As the FDA notes, there’s not much data to support tazemetostat as an effective drug for these cases of sarcoma. Pooling data from 2 cohorts in their pivotal study, they came out with a collective overall response rate of only 13%. Out of 106 patients, only 2 experienced a complete response.
The expert panel has to compare that potential benefit with a litany of risks. Close to half the patients experienced a grade 3 or 4 serious adverse event. And there was this:
A total of 23 (37%) patients had a serious AE (SAE). SAEs that occurred in ≥ 2 patients were hemorrhage and pleural effusion (6.5%), dyspnea (5%), and cellulitis and pain (3.2%). There were no fatal adverse events attributable to tazemetostat. Although 34% of patients required a dose interruption for toxicity, dose reductions and discontinuations of tazemetostat for toxicity were rare.

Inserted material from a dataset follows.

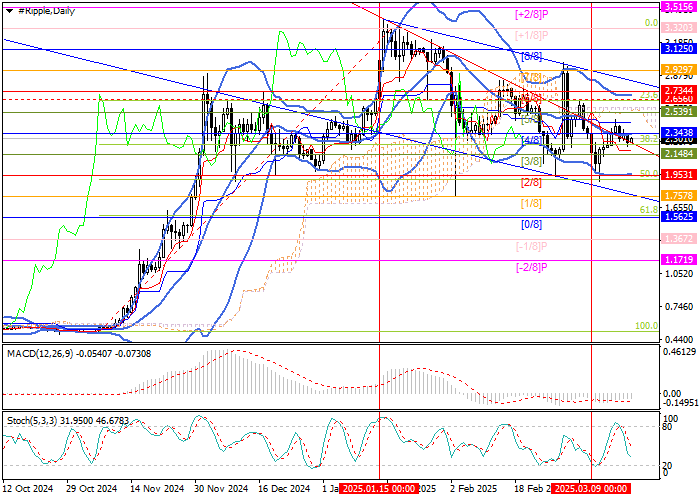
Task: Click the orange 1.7578 price tag
Action: (x=679, y=196)
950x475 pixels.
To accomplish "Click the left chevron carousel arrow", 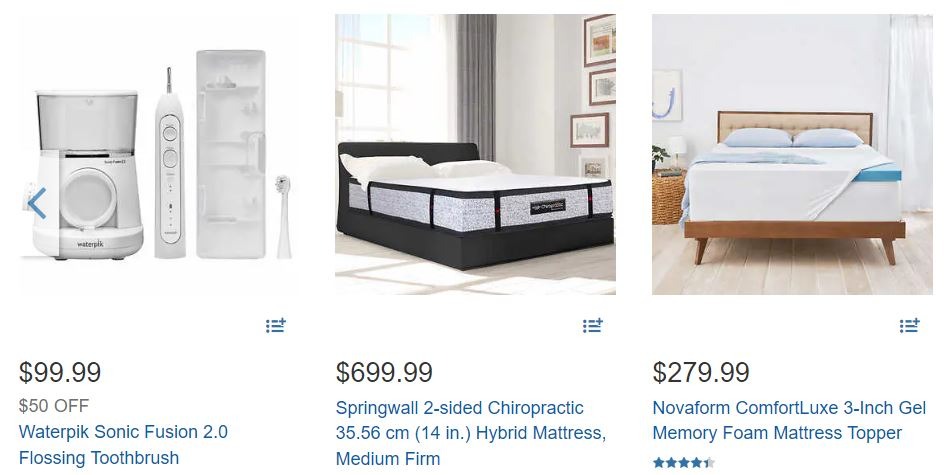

Also unhelpful is tazemetostat’s checkered past. The biotech had a rough go last year when the FDA put trial recruitment on hold after a young patient developed secondary T-cell lymphoma. And that followed their decision to scrap a separate program for diffuse large B-cell lymphoma, DLBCL, after concluding that it wouldn’t succeed as a monotherapy.
Jefferies’ Michael Yee read the agency review and concluded that Epizyme had at best a 20% or 25% chance of an approval, noting the FDA’s hesitancy to call it on the risk/reward ration.
(W)e could see FDA asking EPZM to run a randomized study, especially as LLY’s Lartuvo was recently pulled after the drug failed its confirmatory study in soft tissue carcinoma, (4) while Taz appears well tolerated, the risk of secondary malignancies remains unclear (e.g. T-LBL) and that could be an “on-target” effect of Taz (this was the premise of the partial clinical hold in 2018). However, we note in the ODAC division, the FDA is generally more lenient because there are no approved therapies, so FDA could still approve Taz despite voicing cautiousness.
For Yee, though, this is a bit of a sideshow. The real upside for Epizyme is the larger follicular lymphoma field, where the biotech stands to make a potential $500 million-plus in peak sales. So whatever happens during the panel review tomorrow, he’ll still be holding out hope for something bigger ahead.